Le differenze tra le due versioni sono minime e ciò permette a Old School Essentials di essere compatibile anche col materiale che fu pubblicato in Italia all'epoca dalla Editrice Giochi.

Old School Essentials, nella sua versione originale, è un gioco modulare composto da 7 supplementi:
Core rules: con le regole base del gioco. Genre Rules: dove si trovano le classi giocabili (Guerriero, Mago, Chierico, Ladro) assieme ad Elfo, Nano ed Halfling (che sono classi e non razze in questo regolamento). Treasures: con la descrizione di tesori ed oggetti magici. Monsters: il Manuale dei Mostri. Advanced Fantasy Genre Rules: con le regole per emulare la prima edizione di Advanced Dungeons&Dragons, scindendo le razze dalle classi ed aggiungendo classi come il Paladino, l'Assassino, il Bardo, il Ranger, l'Illusionista e il Barbaro. Cleric and Magic User Spells: il libro degli incantesimi di Maghi e Chierici. Druid and Illusionist Spells: il libro degli incantesimi di Druidi ed Illusionisti. Oltre alla versione in 7 supplementi esiste anche la versione in tomo unico, al momento non si sa quale delle due versioni verrà pubblicata dalla Need Games.
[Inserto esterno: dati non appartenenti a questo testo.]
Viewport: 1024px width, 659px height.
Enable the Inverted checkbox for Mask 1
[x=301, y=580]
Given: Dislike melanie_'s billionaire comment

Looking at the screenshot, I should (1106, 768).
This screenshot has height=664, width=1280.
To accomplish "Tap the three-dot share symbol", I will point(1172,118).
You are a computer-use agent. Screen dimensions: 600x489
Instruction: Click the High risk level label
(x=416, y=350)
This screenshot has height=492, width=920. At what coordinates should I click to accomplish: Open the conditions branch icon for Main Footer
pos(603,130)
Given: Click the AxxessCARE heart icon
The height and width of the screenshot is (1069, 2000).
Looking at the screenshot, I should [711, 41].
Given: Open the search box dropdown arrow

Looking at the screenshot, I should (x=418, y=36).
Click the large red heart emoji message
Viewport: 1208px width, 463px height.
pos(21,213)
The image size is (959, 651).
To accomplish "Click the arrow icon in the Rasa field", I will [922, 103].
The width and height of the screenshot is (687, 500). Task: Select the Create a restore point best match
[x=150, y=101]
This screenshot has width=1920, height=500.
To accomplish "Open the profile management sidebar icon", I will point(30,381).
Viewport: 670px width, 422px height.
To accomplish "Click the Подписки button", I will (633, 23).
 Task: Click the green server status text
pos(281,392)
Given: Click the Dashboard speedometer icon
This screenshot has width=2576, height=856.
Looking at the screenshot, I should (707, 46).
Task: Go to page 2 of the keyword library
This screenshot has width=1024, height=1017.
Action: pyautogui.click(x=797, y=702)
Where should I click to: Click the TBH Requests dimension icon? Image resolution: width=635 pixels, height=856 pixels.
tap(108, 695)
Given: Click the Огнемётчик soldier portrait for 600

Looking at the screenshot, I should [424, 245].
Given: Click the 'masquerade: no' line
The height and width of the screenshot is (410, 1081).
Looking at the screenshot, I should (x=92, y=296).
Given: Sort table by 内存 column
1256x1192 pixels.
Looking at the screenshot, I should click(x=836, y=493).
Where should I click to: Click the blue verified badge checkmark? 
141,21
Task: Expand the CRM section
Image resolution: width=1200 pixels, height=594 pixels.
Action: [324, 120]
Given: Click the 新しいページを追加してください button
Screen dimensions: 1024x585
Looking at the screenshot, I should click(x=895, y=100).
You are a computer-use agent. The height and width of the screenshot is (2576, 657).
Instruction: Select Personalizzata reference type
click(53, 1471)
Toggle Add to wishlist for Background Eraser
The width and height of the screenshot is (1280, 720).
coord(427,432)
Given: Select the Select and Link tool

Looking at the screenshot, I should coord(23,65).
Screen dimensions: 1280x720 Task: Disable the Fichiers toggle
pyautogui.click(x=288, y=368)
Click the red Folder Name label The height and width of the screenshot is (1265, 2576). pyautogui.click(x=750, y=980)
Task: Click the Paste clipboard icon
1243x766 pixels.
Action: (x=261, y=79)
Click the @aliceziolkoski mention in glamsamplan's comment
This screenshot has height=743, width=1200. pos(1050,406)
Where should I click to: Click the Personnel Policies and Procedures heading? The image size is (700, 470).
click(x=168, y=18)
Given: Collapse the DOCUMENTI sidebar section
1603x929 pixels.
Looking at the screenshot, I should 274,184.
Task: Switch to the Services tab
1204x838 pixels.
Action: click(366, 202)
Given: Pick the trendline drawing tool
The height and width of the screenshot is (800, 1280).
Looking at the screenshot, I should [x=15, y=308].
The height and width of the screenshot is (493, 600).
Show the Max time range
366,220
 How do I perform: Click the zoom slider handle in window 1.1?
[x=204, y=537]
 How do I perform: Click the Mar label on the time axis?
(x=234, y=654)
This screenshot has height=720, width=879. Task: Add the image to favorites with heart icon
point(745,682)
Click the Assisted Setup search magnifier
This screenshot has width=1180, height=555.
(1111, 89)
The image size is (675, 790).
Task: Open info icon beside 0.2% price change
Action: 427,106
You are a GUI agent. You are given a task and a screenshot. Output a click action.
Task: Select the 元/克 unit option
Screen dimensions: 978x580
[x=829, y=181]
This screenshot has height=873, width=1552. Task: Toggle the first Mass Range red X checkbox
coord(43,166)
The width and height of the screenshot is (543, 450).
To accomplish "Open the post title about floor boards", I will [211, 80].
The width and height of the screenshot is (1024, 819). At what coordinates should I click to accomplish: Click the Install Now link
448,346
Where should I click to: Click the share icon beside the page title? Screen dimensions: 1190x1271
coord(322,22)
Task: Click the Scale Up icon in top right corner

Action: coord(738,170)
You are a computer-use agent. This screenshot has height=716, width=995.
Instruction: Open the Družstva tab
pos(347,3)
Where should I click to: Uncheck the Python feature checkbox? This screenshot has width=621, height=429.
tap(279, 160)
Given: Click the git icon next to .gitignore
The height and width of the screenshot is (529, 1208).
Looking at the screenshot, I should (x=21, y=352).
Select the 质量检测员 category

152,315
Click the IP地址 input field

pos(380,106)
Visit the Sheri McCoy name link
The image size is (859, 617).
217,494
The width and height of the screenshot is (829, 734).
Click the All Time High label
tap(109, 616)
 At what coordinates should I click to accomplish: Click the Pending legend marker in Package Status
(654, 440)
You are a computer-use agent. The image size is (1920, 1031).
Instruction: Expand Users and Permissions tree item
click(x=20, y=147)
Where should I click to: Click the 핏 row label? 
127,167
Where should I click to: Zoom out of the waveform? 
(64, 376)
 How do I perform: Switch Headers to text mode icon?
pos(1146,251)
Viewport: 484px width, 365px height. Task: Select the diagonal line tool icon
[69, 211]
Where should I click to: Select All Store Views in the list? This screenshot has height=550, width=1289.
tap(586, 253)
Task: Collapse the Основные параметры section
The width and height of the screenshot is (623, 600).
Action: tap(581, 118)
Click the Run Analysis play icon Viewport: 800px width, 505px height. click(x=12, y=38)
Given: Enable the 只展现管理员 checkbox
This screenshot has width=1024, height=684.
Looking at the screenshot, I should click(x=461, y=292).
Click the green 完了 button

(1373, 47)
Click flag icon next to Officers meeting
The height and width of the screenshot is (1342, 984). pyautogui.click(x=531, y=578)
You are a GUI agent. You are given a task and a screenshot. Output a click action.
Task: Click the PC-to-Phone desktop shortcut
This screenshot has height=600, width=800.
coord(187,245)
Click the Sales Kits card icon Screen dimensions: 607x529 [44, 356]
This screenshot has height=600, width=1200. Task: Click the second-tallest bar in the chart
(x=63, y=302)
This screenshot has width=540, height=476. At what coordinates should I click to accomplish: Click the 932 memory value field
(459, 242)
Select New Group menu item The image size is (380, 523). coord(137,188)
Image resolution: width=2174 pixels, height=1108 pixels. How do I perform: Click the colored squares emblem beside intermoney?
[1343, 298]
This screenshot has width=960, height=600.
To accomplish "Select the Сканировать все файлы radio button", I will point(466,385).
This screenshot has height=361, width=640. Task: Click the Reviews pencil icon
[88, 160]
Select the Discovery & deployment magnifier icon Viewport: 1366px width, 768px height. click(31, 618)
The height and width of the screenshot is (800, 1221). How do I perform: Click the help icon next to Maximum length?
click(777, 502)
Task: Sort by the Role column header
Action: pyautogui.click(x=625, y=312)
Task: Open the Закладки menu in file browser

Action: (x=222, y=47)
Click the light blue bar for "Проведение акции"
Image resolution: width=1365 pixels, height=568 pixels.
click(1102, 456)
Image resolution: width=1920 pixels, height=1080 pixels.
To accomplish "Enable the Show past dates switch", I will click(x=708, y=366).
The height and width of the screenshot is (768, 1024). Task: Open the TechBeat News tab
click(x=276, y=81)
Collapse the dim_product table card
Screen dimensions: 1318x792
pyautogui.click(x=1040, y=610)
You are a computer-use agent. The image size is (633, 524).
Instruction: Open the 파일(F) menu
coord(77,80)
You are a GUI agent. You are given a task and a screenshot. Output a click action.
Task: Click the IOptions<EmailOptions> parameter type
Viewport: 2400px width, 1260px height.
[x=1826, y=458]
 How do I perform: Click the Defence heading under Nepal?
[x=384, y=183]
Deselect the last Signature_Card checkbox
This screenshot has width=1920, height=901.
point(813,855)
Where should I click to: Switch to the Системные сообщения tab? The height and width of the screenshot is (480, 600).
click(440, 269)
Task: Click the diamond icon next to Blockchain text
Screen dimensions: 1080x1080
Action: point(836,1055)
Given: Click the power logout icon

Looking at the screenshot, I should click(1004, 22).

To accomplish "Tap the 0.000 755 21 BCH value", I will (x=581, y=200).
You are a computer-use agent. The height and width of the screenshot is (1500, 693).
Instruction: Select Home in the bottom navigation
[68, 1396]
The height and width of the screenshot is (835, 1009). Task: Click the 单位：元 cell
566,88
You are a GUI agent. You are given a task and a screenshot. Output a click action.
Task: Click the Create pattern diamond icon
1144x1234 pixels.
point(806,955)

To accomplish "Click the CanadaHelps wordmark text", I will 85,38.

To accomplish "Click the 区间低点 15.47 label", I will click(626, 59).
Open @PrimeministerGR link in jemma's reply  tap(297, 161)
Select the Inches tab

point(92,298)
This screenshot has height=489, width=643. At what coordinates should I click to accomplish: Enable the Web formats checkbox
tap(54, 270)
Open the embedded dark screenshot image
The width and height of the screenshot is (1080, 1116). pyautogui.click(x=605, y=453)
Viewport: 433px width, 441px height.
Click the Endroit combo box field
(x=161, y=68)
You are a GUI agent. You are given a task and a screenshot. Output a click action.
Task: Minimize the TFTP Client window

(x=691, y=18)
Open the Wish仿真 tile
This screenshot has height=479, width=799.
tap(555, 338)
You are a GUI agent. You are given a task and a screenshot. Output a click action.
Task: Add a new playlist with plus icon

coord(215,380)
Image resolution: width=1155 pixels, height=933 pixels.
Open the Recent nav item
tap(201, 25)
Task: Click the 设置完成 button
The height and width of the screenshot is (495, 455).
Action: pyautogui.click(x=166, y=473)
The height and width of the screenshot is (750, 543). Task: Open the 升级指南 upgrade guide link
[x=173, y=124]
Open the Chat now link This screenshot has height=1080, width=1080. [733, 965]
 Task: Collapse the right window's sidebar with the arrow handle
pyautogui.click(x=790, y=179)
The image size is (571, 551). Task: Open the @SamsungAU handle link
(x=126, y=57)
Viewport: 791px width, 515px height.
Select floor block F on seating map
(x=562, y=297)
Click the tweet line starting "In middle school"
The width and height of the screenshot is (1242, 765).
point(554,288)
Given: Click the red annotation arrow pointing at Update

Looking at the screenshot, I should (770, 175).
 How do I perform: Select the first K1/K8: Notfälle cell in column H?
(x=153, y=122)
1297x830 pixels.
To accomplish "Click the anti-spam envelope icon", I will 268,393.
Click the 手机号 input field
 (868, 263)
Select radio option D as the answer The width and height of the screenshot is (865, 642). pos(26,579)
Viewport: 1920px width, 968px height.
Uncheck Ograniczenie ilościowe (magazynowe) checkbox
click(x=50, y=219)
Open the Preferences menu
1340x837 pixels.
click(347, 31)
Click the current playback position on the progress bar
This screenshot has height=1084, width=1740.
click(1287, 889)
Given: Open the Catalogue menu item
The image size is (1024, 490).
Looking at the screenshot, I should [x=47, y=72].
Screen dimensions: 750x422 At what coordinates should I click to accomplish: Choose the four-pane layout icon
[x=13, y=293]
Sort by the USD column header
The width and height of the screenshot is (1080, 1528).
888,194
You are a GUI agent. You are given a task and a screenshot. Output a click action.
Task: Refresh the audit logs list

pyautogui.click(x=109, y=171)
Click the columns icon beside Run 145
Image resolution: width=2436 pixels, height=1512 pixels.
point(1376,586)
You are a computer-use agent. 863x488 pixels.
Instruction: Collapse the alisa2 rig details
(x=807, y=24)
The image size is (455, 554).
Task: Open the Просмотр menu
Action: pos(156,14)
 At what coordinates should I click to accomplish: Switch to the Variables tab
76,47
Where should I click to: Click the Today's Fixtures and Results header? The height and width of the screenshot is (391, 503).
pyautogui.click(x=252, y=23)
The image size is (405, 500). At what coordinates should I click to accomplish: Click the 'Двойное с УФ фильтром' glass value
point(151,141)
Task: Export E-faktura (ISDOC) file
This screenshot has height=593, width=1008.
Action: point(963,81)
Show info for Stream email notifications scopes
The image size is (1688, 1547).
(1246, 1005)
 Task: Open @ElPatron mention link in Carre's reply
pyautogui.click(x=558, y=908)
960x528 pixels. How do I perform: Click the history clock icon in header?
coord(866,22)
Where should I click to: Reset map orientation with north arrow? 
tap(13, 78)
Per celebrare l'evento, Gavin Norman, il creatore di Old School Essentials, sarà presente alla NeedCon (ribattezzata quest'anno NeedPunk) la convention organizzata dalla Need Games per presentare i suoi prodotti e le sue novità. L'evento si terrà il 22 Febbraio 2020 presso la Casa dei Giochi a Milano, in Via Sant’Uguzzone 8 con il seguente programma:
Ore 10:00, apertura porte Ore 15:00, presentazione di Old School Essentials Ore 15:30 -19:00, partita a Old School Essentials con Gavin Norman come DM. Old School Essentials sarà disponibile in Italia a partire da Settembre 2020.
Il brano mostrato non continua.